Bohaterowie są bardzo trudni do
ocenienia. Z jednej strony jest ich
niewielu, ale nie możemy ich dobrze poznać. Ciężko jest ich polubić i się z
nimi utożsamić, ponieważ nikt nie ma wyraźnie określonej psychiki i przeszłości.
Możemy ich ocenić tylko poprzez ich codzienne zachowanie. Mimo to są postaciami
bardzo realistycznymi, starannie wykreowanymi. Relacje głównych bohaterów są bardzo
skomplikowane, tak że nie można nawet ich jednoznacznie określić. Mimo tego, że
starają się nie okazywać emocji, możemy dostrzec, że bohaterowie filmu cały
czas zmagają się z trudnymi doświadczeniami wojny i ze swoją innością – przez bycie
kildrenami nie są ani dziećmi, ani dorosłymi, dlatego ciężko im się dostosować
do świata, który z jednej strony jest dla nich wymagający, a z drugiej
pobłażliwy.

Muzyka jest moim skromnym zdaniem
świetna.

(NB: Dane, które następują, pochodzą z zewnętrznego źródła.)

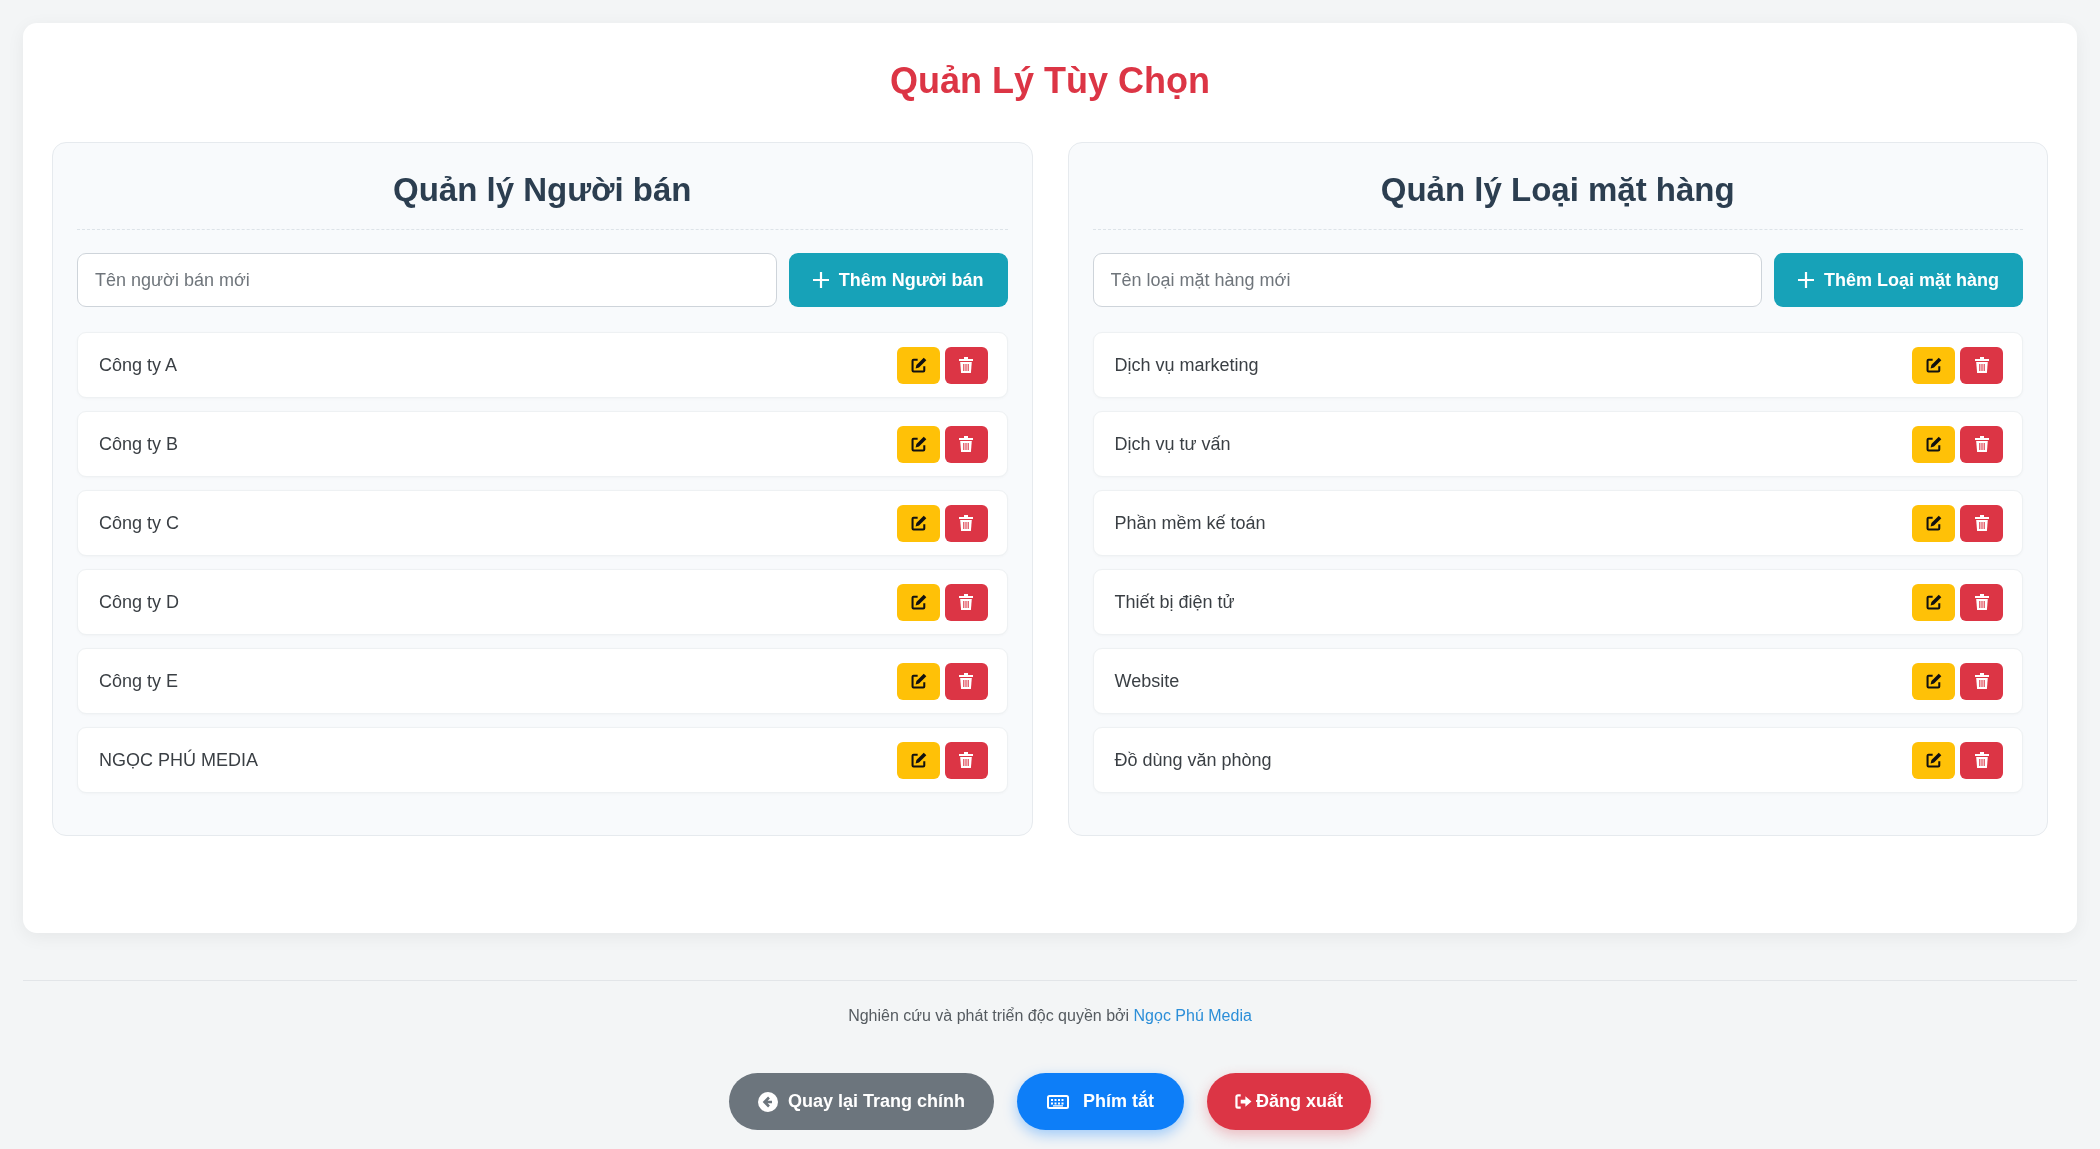  What do you see at coordinates (1100, 1102) in the screenshot?
I see `shortcuts-button: Phím tắt` at bounding box center [1100, 1102].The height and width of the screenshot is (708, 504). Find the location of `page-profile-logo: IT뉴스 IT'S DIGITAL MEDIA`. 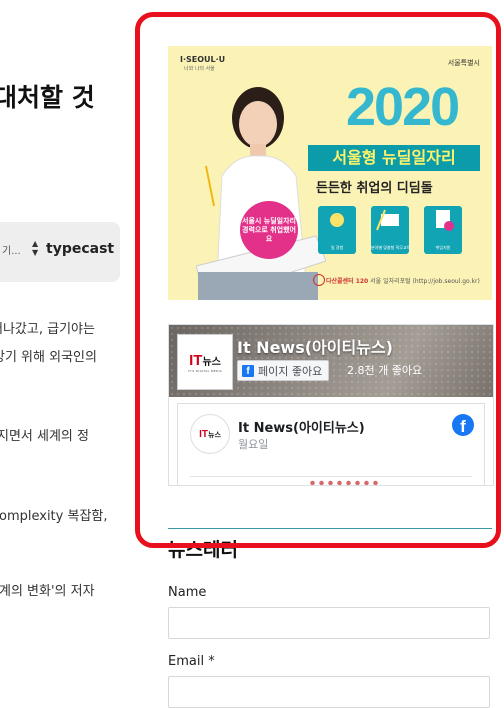

page-profile-logo: IT뉴스 IT'S DIGITAL MEDIA is located at coordinates (205, 362).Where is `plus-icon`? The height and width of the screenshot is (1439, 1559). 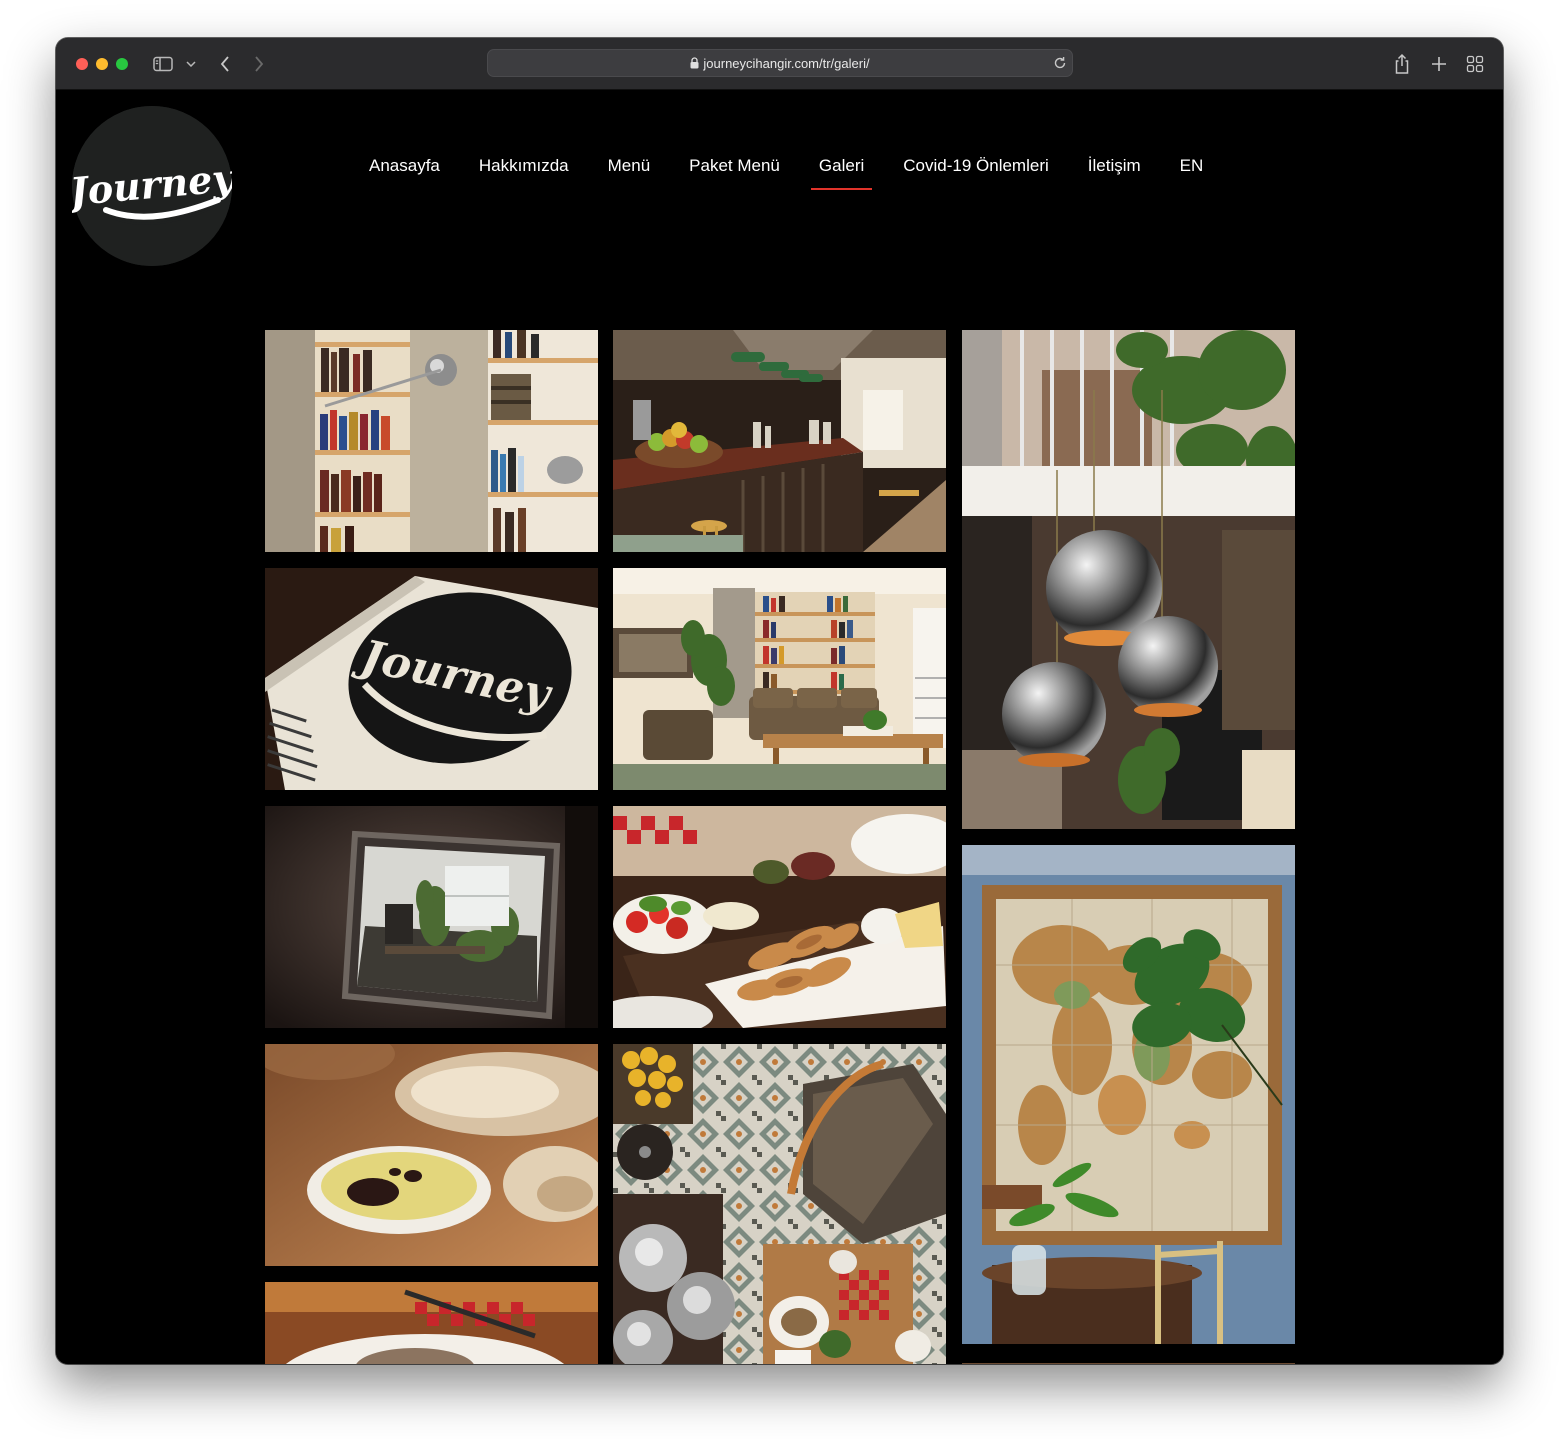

Nie ma zbyt wielu motywów, jednak mamy różne wersje, dlatego słuchanie
nie jest nużące. Idealnie wpasowuje się w klimat anime, a motyw przewodni tak
mi się spodobał, że czasami nie zwracałam uwagi na akcję :P
Po tym filmie nie ma co
spodziewać się wartkiej akcji i rozwlekłych walk. Mimo że to anime mówiące o
wojnie, walka jest jedynie dodatkiem. Akcja skupia się bardziej na życiu
codziennym bohaterów, które jest spokojne i monotonne. Z tego względu nie jest
to pozycja dla każdego – większość osób może po prostu nudzić. Zdecydowanie
wymaga myślenia i nie jest przeznaczone dla osób szukających jedynie rozrywki.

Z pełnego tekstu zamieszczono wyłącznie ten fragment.